Islam is clear about Sadaqa and how important even a smile is, making people feel worthwhile, not isolated or alone. As austerity hits and the cost of living crisis bites, we are all too aware of how cautious we have to be with our income and how for so many, living pay cheque to pay cheque, the reality is hitting home that they are no longer able to cope without additional support.

This simple idea of Sadaqa is one that COA has built on, allowing volunteers to give back in many ways. Children as young as 5 join to distribute the goods on offer. Their positive energy truly shines at the soup kitchen. Though for some it is intimidating at first, the response from the guests is always encouraging and helps them feel at ease.

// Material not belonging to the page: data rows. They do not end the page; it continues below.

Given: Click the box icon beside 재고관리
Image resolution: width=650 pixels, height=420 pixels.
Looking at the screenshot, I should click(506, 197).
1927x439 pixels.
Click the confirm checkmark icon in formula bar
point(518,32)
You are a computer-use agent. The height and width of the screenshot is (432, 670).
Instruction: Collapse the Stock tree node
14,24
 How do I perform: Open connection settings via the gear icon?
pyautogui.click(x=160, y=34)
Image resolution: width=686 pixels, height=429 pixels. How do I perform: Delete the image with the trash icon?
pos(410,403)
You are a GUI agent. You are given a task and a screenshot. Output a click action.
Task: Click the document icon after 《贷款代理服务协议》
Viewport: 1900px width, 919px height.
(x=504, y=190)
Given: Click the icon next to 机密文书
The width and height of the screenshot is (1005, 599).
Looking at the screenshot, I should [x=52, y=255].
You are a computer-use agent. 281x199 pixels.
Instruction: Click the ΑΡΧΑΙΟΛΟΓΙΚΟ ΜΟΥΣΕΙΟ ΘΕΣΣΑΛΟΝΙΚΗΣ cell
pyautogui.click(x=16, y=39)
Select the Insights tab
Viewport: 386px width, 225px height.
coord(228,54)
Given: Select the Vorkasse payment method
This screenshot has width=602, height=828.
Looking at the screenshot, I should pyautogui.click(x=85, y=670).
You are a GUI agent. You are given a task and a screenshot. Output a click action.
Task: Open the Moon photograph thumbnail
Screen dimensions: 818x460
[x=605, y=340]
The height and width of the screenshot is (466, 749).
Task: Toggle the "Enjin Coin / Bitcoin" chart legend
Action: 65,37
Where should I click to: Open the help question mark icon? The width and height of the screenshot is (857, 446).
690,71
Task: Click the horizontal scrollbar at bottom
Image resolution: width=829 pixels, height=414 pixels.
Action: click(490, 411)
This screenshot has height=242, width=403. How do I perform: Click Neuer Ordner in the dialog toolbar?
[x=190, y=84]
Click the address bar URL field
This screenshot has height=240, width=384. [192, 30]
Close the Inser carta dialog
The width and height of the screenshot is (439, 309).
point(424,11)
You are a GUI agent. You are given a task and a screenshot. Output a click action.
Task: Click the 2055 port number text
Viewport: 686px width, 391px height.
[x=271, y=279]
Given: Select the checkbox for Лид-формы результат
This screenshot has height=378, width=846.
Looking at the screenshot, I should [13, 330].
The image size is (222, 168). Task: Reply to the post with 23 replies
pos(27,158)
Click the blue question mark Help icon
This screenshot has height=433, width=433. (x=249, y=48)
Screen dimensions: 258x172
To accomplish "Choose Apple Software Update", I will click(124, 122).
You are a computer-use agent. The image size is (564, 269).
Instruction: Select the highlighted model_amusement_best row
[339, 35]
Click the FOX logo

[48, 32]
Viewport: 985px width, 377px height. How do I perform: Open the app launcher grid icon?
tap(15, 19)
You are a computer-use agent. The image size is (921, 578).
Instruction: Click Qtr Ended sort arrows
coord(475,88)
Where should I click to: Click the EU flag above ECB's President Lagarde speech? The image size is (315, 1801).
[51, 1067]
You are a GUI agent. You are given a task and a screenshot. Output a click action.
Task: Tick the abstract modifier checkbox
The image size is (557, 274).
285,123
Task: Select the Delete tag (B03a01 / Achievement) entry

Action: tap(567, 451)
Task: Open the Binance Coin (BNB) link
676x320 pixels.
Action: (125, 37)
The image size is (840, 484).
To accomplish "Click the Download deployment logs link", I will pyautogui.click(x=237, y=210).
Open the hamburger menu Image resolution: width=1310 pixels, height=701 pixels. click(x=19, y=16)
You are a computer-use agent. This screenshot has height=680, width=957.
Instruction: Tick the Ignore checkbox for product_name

In fact, children are our secret weapon when we have a hard to ‘sell’ item!!! Give it to a child to distribute and few guests will turn it down! Why? Because many of our guests are parents, fathers who have been separated from their children for a number of reasons. Each volunteer who supports the drive, knowingly or unknowingly, brings with them a special energy and gift. Child volunteers allow our guests to be parents in a sense, to care for people, support and nurture them. Saying yes to whatever is on offer is part of that!

It is normally parents who are worried about being outside with a hundred random strangers and children who take to the setting without trouble.

Volunteering also opens kids’ eyes to the fact that the homeless people they see on the street are people, not just strangers to be scared of or avoid. They are people who have their own stories and struggles, jokes and quirks and they make up part of society the same way the rest of us do. I recall my nieces and nephews coming back gobsmacked because one of the guests had talked to them about the situation in Palestine and how much it pained him. How, they asked, did he know about it? And, considering his own struggle, why did it affect him?

But this is the beauty of humanity, no matter what we are going through there is space in our hearts for those who are suffering or struggling in a different way.

Over the years, COA – not to be confused with COA Peterborough who have supported our distribution – has seen guests from all walks of life: migrants who have outstayed their visas and need support because they can’t get employment, former members of the military, victims of drug and alcohol abuse and domestic violence, people who struggle with their mental health, and retired members of society who are unable to make ends meet on the state pension.

Each week they arrive on site and travel through the queue to collect a halal hot meal (we were the first outdoor soup kitchen to provide halal meat), sandwich, fruit, dessert, drink and soup. Enough food to see them through a couple of days and sometimes more.

Our guests – yes guests – come to us to be served the way you and I may choose a restaurant to eat at. They could go elsewhere but they choose us for our service, the quality of goods on offer and the fact that for over 11 years we haven’t let them down. Rain, snow or shine we have stood at the same corner and provided the best service we can to them.

If they have specific requests, we try to meet them. These range from sleeping bags and shoes, to copies of the Quran and schoolbooks so they can continue their studies and improve their situation. We promise them no more than the food we offer but do our best to provide the rest. We have watched as our guests have moved on to become Amazon delivery drivers, work in restaurants, move back home, enroll in college courses and in a number of cases return to us to volunteer and donate so our service can continue.

Nothing makes us happier than seeing an old familiar face return to say hi.

رجلا سأل رسول الله صلى الله عليه وسلم: أي الإسلام خير؟ قال: «تُطْعِمُ الطَّعَامَ وَتَقْرَأُ السَّلَامَ عَلَى مَنْ عَرَفْتَ وَمَنْ لَمْ تَعْرِفْ» (متفق عليه).
A man asked the Prophet Muhammad (peace be upon him): ‘What Islamic traits are the best?’ The Prophet (PBUH) said: “Feed the people and greet those whom you know and those whom you do not know.”

If you’re in town on a Sunday, pop by, say Hi and bring your kids. Our guests would love to meet you and I’m sure you’ll enjoy the feeling you get putting a smile on people’s faces while doing something that is pleasing to Allah.